L’Astemia Pentita, Barolo (Cuneo), Italy, project: Gianni Arnaudo Architecte

 

 

Project and Art Direction: Gianni Arnaudo; Floors and Cladding: Graniti Fiandre; Boxes Exterior Shell: Woodn; Client: Sandra Vezza. Photos: Dario Fusaro

 

 

Up in the Cannubi hills in Barolo where the best vineyards in the Langhe region grow on the slopes leading up to the town centre, there is the first-ever Pop winery called “L’Astemia Pentita”, the brainchild of Sandra Vezza. The building’s architecture is a declaration of love for pop aesthetics.

 

 

Two large overlapping structures built across the rolling hills of Cannubi look rather like two oversized crates of wine. All the production work goes on underground and there is no fence to protect the winery, which is simply surrounded by rows of vines to respect the environment and create very close links with the landscape.

 

 

Sandra’s interiors focus on natural materials related to winemaking, like, for example, the raffia palm used for wrapping up the bottles and protecting them during transportation. Tradition and boldness combine and contrast to create an architectural project that is unique of its kind.

 

 

The floor, which evokes nature and tradition, contrasts with the winery’s ceilings that are decorated with mural paintings by local artists in a surrealist Pop Art style, giving visitors the feeling of actually being inside a crate of wine just as I hand reaches in to take out a bottle. The winery’s furnishing features some iconic products by Gufram, such as the Mouth sofa, Cactus and more recent projects like the Roxanne armchair.

 

 

When Gianni Arnaudo designed “L’Astemia Pentita”, he was not setting out to provoke or cause a scandal but simply to use architecture as a visual means of writing a sentence in a very different kind of handwriting.

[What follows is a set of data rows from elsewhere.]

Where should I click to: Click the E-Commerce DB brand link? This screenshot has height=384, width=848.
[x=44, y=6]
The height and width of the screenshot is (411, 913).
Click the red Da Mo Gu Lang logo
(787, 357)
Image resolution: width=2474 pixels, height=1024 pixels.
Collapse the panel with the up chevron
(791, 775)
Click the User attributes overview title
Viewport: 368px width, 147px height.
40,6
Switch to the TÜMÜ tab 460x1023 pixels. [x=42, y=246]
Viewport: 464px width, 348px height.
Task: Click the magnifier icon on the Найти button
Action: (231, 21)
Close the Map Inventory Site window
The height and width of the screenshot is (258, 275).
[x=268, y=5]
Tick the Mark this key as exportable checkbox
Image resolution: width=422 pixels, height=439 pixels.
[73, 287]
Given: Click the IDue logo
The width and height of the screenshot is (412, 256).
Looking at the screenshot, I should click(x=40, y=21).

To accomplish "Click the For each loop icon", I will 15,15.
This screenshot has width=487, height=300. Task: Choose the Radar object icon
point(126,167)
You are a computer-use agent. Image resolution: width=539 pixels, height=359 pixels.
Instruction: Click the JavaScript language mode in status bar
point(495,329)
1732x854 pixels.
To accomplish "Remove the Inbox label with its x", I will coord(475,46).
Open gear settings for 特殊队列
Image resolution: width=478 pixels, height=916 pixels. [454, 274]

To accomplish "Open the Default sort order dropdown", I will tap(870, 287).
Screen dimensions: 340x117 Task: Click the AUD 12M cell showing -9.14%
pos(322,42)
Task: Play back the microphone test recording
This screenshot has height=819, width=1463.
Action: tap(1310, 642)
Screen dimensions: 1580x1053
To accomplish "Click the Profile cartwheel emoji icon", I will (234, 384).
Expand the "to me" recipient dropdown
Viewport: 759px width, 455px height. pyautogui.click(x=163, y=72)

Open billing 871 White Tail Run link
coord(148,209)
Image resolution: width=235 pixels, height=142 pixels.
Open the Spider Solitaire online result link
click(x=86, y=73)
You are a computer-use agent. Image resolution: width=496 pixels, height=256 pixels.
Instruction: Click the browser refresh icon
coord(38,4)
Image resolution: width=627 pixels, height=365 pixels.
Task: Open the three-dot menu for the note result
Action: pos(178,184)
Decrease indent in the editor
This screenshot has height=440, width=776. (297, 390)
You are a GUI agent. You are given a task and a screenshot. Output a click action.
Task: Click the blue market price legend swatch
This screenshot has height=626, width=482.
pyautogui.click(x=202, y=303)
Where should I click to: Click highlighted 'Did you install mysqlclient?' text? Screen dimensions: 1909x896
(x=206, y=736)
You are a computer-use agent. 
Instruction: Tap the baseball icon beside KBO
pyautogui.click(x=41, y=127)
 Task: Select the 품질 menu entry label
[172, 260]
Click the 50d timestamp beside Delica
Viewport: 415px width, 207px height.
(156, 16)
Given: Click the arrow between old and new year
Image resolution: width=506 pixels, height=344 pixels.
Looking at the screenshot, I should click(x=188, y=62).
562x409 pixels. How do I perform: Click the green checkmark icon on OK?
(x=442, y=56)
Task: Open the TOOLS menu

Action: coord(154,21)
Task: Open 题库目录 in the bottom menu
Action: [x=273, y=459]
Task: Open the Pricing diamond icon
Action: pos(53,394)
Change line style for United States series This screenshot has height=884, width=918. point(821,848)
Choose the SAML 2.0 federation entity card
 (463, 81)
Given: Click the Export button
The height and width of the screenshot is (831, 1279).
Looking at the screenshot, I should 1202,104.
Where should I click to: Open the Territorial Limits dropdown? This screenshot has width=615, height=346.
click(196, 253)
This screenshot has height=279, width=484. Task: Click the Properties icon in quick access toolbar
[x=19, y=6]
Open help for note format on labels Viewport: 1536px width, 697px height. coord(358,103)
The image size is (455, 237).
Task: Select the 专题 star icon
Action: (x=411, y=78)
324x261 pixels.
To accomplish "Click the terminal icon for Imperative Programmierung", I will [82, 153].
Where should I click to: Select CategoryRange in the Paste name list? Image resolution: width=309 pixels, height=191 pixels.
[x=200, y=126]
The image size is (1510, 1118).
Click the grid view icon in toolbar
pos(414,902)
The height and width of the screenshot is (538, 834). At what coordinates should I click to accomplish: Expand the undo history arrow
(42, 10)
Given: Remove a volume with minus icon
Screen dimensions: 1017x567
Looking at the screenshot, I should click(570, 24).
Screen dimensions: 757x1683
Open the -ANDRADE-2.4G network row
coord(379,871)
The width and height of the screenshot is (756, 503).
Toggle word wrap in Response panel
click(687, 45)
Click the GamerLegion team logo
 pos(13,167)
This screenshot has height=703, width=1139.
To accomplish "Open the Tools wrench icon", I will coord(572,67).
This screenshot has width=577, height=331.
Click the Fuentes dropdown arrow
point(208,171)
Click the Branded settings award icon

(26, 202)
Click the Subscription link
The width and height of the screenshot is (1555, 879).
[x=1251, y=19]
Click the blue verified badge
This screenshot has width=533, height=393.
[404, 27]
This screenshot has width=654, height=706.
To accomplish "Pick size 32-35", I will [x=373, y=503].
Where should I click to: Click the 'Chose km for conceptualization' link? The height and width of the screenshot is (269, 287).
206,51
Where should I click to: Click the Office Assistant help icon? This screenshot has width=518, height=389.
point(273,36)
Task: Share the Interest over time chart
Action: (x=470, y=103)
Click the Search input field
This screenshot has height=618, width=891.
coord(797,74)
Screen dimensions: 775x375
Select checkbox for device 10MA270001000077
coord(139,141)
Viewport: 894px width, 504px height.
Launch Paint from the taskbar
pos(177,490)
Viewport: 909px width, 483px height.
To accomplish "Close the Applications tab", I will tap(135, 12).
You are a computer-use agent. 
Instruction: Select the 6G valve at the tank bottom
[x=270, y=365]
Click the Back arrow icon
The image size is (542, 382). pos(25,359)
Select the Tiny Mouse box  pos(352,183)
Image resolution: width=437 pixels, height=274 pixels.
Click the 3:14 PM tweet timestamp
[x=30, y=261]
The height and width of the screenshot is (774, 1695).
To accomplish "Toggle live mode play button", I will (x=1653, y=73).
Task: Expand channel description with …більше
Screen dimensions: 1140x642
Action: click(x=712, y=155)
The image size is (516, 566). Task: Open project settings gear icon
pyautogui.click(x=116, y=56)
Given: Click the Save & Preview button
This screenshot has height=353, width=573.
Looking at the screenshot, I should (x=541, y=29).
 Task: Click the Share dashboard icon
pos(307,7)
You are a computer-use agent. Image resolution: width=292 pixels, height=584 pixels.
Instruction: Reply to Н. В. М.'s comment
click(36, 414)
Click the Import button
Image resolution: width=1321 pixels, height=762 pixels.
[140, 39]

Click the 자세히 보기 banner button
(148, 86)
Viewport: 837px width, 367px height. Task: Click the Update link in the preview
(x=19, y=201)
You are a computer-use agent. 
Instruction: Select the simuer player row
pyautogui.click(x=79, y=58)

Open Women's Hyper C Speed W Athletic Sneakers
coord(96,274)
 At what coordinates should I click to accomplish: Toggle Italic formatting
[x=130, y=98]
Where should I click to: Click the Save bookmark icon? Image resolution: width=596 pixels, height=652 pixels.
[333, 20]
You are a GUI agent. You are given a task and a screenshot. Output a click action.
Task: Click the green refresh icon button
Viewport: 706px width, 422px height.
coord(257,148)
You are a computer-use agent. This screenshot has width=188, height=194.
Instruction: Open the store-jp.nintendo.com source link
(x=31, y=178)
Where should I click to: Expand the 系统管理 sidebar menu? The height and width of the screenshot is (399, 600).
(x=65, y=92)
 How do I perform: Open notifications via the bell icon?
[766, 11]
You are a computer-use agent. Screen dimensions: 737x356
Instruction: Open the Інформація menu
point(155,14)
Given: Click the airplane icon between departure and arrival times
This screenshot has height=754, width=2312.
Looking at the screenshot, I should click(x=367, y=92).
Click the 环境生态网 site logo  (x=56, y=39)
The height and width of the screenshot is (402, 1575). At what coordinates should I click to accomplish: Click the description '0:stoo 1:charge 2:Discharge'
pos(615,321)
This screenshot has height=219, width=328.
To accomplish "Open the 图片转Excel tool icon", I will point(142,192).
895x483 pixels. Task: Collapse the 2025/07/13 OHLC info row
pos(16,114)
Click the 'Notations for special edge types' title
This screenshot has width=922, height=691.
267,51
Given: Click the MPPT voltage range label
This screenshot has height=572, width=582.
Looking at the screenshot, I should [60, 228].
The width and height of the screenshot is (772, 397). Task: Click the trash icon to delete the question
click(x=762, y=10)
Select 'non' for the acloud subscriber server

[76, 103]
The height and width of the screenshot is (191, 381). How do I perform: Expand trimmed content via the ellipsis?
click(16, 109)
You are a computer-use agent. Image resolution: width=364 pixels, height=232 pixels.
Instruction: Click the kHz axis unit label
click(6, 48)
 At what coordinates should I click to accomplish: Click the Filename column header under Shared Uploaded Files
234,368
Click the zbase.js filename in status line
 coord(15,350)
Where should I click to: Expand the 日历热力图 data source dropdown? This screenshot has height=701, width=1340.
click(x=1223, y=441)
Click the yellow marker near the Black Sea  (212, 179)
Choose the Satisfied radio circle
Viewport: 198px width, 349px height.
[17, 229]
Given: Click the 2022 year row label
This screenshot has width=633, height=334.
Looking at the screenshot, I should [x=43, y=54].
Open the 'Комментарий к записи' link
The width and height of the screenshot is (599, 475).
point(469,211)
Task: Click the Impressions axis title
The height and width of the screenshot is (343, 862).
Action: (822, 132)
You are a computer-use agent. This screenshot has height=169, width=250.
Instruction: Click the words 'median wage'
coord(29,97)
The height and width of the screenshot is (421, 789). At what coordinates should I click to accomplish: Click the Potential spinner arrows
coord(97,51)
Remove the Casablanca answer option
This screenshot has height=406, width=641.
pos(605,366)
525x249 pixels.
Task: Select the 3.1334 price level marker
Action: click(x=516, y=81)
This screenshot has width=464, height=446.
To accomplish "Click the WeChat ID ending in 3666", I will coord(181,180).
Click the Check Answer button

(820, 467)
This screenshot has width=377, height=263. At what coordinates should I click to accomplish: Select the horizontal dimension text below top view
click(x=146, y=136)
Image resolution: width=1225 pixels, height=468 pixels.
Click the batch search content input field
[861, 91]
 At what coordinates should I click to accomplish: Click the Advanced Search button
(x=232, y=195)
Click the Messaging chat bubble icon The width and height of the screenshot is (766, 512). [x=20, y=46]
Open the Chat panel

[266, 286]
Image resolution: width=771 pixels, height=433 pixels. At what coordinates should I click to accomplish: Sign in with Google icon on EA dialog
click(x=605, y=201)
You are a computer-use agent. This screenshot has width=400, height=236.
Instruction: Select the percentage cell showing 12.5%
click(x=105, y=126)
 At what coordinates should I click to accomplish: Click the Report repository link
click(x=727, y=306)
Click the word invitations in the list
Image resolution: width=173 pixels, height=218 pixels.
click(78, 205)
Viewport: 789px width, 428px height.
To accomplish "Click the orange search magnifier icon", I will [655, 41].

As regards the idea behind this winery, his intention was to give the construction some ethical value, focusing on its packaging, which in our age is often more important than what it contains.

 

 

Just like in other works by Arnaudo, even in the realm of design (such as the Dejeuner sur l’arbre table belonging to the Pompidou Centre’s permanent collection in Paris), the message is conveyed drawing on to Pop Art techniques: “zooming” and irony.

 

 

Zooming – on an object, the two overlapping staggered microscopically rendered boxes – in order to focus on the concept rather than the construction (which is, in fact, quite small); irony, a very old method of criticism (and certainly not a Pop invention): a way of pointing out current contradictions in the world of winemaking and marketing.